住民への説明会 「早期開催難しい」と当局、木工2組合の債権回収問題で/住田町議会一般質問

▲ 2日目の一般質問にも4議員が登壇

 住田町議会12月定例会は12日、前日に続き一般質問が行われ、佐々木信一(無所属)林﨑幸正(同)佐々木春一(日本共産党)佐々木初雄(同)の4議員が登壇した。世田米で木工団地を形成する三陸木材高次加工協同組合(三木)と協同組合さんりくランバー(ランバー)の計10億円超に及ぶ債権回収問題を巡り、議員側は早期に住民説明会を開くべきと強調。当局は10月に立ち上げた対策チームでの検討状況などをふまえて行いたいとし、早期開催は難しいとの見解を繰り返した。

 

 町が債権回収を求めて行った両事業体や連帯保証人らを相手にした調停は8月、不成立に終わった。

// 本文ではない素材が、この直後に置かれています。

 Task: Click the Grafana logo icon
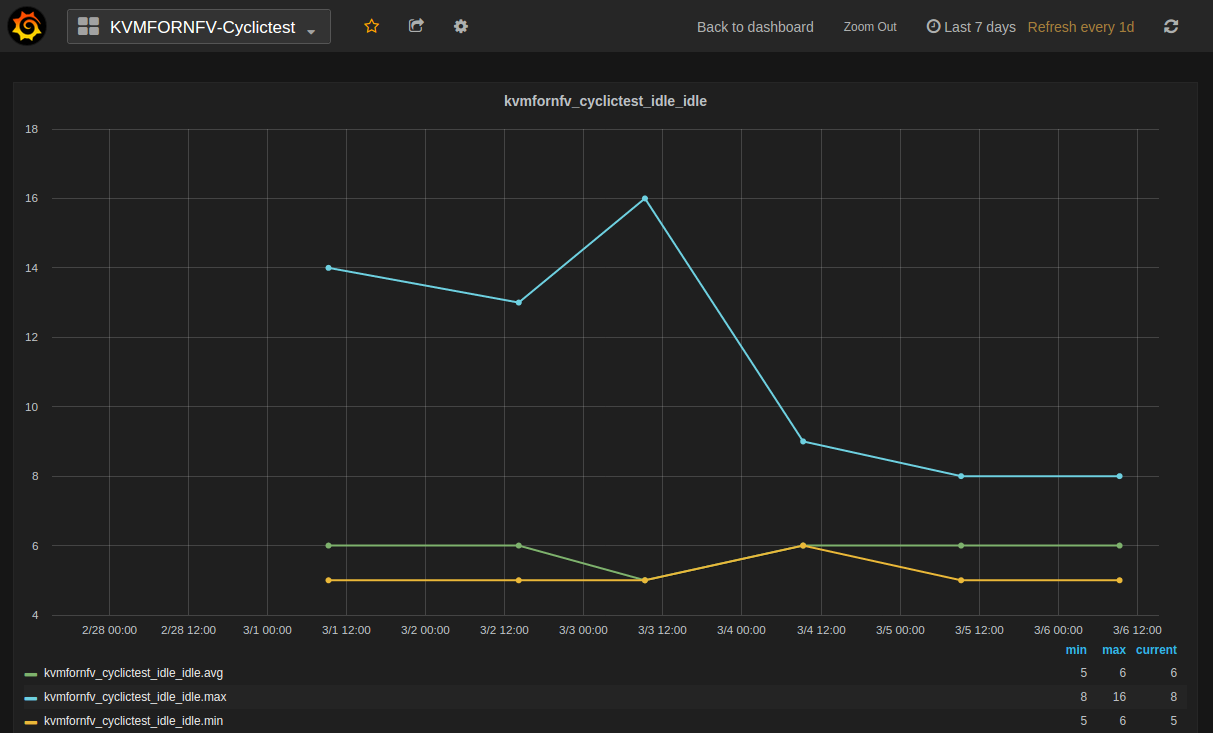tap(27, 26)
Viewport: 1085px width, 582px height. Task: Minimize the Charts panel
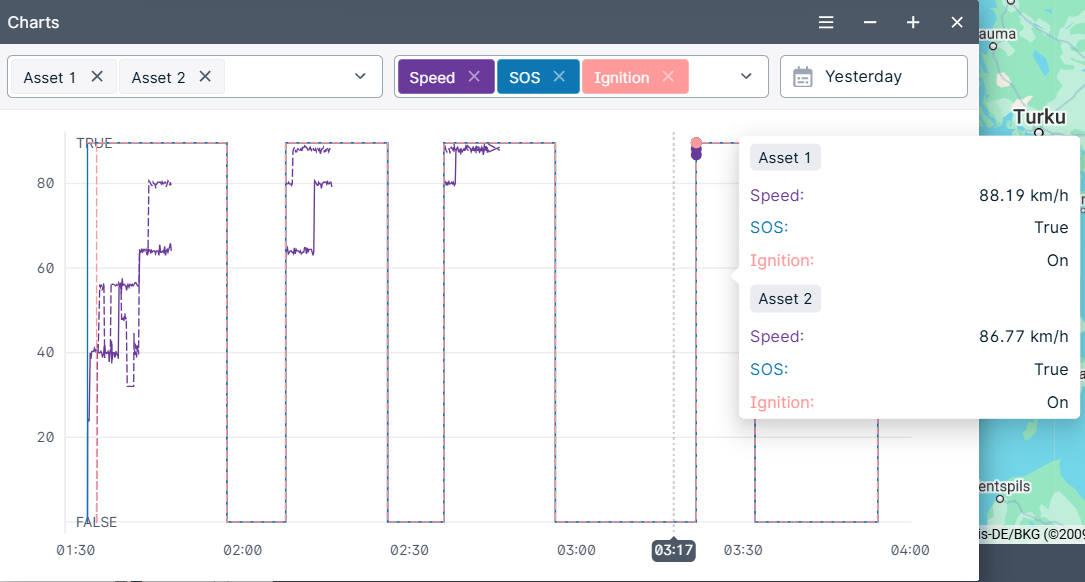[870, 22]
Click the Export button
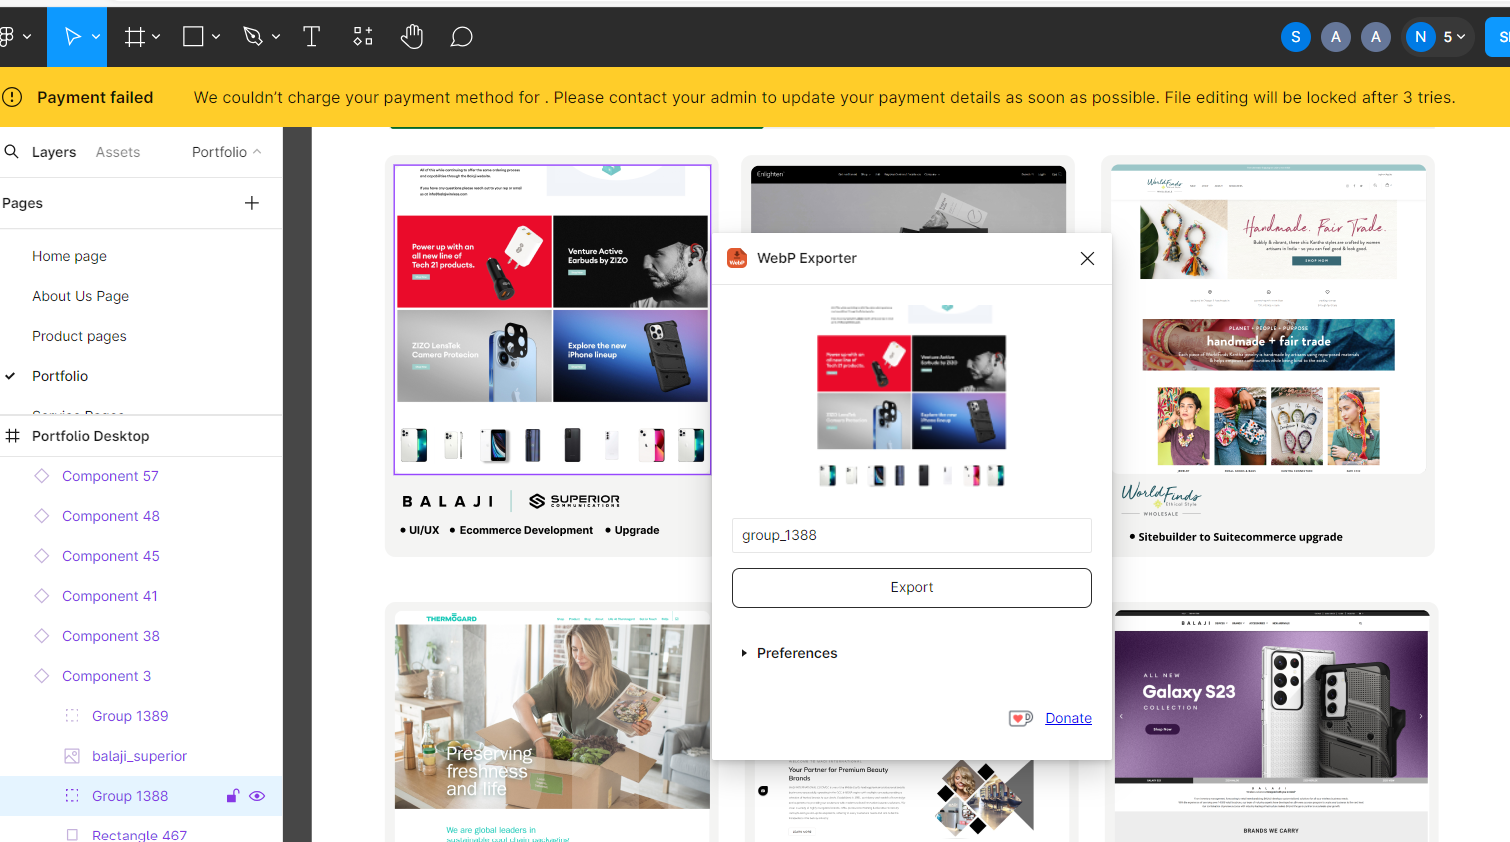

これを受け、議会や町長、副町長、担当課職員、町顧問の8人による対策チームを設け、10月31日に初会合を開催。これまでの経過を確認し、今後の進め方などに関して意見を交わした。
 対策チーム内では今後、町ができる動き、事業体ができる動きをそれぞれ整理し、顧問弁護士や公認会計士らの助言を受けながら、取り組む方向性を見定めるとしている。
 この問題を取り上げたのは林﨑議員。11月の議会懇談会でも住民からこの問題での発言が多かったとしたうえで、「もう一度、町民に説明すべき」と迫った。
 横澤孝副町長はチーム内で方向性がある程度固まった時点での開催がふさわしいとの認識を示し、「今はまだ、その段階ではない」と答弁。林﨑議員は「町民はそう思っていない。ギャップがある。債務者(三木、ランバー経営陣)も連れて各地区を回るべき」と食い下がったが、横澤副町長は対策チームでの協議内容をふまえて行うべきとの考えを繰り返し、議論は平行線に終わった。
 トップ登壇の佐々木信議員は、滝観洞に隣接し、東日本大震災以降は入洞禁止となっている白蓮洞について質問。早期に入洞を再開すべきとの観点から、論戦を交わした。
 神田謙一町長は、洞窟内の安全確認調査や落石除去、老朽化した階段部分の修繕、非常用設備の導入といった課題を挙げたうえで「相当な経費がかかる。休止という状態を継続せざるをえない」と述べた。
 再質問で佐々木信議員は、再開に必要な経費見込みや、再開時期を追及。紺野勝利農政課長は「経費がどのくらいかかるかは、把握していない。入り口時点で落石があり、すぐ奥にも落ちそうなものが見える状態で、専門家でなければ(経費の算出は)難しい状況」「震災以前にも老朽化や改修の必要性があった。時期に関しても見込みが立っていない」などと語った。
 佐々木春議員は、震災前は解体、更地にする予定だった旧下有住小学校の対応を取り上げた。グラウンドに整備された木造仮設住宅は再来年3月で供用を終了する予定となっており、「跡地利用をどうする考えか」と迫った。
 神田町長は隣接地での下有住地区公民館整備と合わせ、グラウンドなどに関しては公園としての整備要望があったと説明。一方、東日本大震災以降の情勢変化に加え、仮設住宅に入居利用がある段階では被災者の生活再建を優先すべきとし、「状況を見ながら検討したい」と述べるなど、具体策の明言は避けた。
 佐々木春議員はさらに、同じ下有住にあり、震災で天井や壁が崩壊した状態の旧JA畜産会館を早期に解体すべきと提言。神田町長は危険性などに理解を示し、「総合的に判断したい」と答えた。
 高齢化対策を取り上げた佐々木初議員は、町内の1人暮らし高齢者世帯が全体の2割に達し、高齢夫婦の2人暮らしを含めると3分の1以上に上る中、介護予防の重要性を強調。一方で、ミニデイサービスの利用者は減少しているとし、対策を質した。
 これに対し、佐々木光彦保健福祉課長は「確かに、始めた当初に比べれば減っている。個別にサービス事業を案内していきたい」と答弁。運動に特化したリハビリ事業もふれながら、地域や住民の実情に合った予防策展開を進める姿勢を示した。
 また、災害時の避難行動充実策を問われた神田町長は、今年2月時点で145人が災害時要援護者登録され、関係機関と情報を共有している現状を説明。さらに「名簿にない要支援者に対しても、地域ごとに直接訪問での安否確認が行われ、場合によっては避難誘導もしている。共助による防災体制が構築されているが、さらに円滑に進むよう関係機関との連携を強化したい」と述べた。